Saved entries
▼

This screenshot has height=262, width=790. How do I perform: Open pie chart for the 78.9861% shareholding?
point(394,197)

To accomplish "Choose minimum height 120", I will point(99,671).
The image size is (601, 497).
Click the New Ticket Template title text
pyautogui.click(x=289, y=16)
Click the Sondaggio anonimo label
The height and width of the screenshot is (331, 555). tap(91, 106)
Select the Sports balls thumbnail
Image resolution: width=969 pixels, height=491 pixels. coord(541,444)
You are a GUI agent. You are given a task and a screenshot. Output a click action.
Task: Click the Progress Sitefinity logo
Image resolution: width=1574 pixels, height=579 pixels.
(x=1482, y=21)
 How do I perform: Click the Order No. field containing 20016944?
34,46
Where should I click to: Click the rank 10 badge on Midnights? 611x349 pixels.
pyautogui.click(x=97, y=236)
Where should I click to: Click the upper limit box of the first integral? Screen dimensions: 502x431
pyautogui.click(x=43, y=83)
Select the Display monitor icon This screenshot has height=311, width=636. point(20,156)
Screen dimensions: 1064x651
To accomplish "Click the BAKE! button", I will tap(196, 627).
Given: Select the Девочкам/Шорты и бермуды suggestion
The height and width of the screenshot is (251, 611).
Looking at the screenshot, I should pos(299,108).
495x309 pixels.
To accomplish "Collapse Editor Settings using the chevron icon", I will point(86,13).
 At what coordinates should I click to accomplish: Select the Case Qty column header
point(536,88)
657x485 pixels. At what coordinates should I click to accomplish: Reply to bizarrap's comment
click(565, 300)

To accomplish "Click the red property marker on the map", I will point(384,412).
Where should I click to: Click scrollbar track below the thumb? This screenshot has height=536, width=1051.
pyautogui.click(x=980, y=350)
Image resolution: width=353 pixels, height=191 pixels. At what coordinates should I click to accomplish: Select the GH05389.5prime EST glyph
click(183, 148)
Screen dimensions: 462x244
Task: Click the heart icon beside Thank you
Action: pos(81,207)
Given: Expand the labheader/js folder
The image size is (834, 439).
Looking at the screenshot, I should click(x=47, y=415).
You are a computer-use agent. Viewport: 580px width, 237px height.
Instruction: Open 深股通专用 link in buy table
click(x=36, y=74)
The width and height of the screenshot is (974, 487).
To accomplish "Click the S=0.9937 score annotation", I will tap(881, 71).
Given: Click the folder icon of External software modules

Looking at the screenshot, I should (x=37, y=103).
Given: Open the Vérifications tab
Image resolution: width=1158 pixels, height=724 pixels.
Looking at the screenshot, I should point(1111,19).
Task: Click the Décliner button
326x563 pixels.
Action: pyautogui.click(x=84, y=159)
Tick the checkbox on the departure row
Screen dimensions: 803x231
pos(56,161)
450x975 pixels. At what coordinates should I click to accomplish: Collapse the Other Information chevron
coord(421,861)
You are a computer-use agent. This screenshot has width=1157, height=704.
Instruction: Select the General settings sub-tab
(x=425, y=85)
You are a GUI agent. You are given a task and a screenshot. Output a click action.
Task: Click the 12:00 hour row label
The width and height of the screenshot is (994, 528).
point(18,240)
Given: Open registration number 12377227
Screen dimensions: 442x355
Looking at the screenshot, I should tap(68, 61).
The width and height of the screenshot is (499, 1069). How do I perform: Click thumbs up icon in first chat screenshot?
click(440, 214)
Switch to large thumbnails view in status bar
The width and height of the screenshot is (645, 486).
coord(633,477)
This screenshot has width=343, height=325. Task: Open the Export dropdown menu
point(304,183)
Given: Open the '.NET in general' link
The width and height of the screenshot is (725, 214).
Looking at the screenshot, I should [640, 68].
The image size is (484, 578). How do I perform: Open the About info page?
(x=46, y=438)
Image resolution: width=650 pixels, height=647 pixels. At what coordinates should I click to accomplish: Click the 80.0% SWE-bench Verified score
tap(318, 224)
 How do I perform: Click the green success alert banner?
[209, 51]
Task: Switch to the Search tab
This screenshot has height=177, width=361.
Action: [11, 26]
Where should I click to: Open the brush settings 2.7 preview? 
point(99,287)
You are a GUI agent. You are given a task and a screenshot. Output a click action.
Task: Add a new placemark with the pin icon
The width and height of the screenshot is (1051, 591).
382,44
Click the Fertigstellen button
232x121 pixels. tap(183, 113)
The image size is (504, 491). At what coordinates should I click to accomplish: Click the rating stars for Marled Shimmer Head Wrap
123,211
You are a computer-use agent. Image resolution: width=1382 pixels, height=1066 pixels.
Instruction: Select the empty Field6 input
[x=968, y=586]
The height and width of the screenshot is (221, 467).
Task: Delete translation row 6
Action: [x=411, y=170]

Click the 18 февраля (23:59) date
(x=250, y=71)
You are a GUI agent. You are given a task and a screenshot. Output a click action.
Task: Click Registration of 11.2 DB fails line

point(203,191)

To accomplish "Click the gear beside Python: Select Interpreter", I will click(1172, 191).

▲

**Problem**
All lines with the word "computer" are needed; pull them from the entries and copy each.

**Exercise response**
You are a computer-use agent. Viewport: 580px width, 237px height.
You are a computer-use agent. This screenshot has width=1157, height=704.
You are a computer-use agent. Image resolution: width=1382 pixels, height=1066 pixels.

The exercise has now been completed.